Given that linear regression or polynomial regression can be represented as:
$\textbf{w} = (X^{T}X)^{-1}X^{T}Y$
It is standard practice in machine learning to scale each column in their training sets by the maximum value in that column, forcing each column j to have values $ -1 \leq x_{j} \leq 1 $. I am having trouble figuring out how this effect translates in to the weight vector.

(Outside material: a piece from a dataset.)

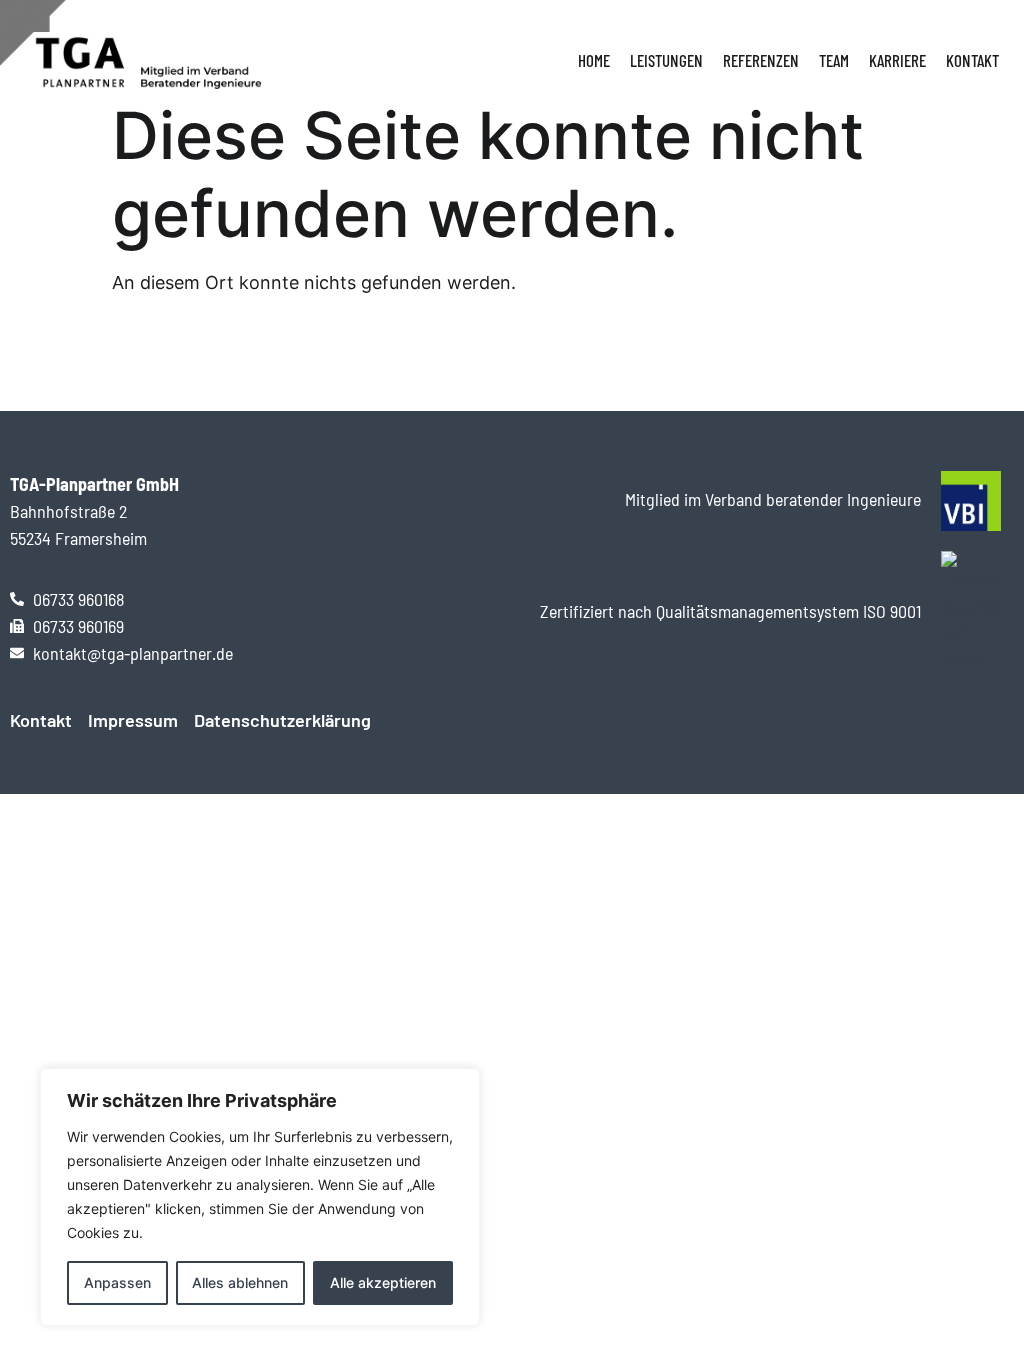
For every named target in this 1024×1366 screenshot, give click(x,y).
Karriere (897, 60)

Lets say if we scaled everything by a constant term $c$. Then we are left with the following:
$\textbf{w} = \frac{1}{c}(X^{T}X)^{-1}X^{T}Y$
This effectively cancels out when we actually try to predict an output for a given scaled input. But how does this work out when each column is multiplied by a different scalar? Is there a certain bound it places on the weights as a result?
Exactly the same idea. Heres another way to look at it.
Lets write out the regression equation:
$Y=\alpha + \beta_1x_1 + \beta_2x_2 +\epsilon$
Let $c_1,c_2$ be the scaling of $x_1$ and $x_2$, respectively. The regression equation can then be re-written as:
$Y=\alpha + (\beta_1c_1)\frac{x_1}{c_1} + (\beta_2c_2)\frac{x_2}{c_2} +\epsilon$
Thus, scaling your variables will result in a corresponding change on each of your regression coefficients.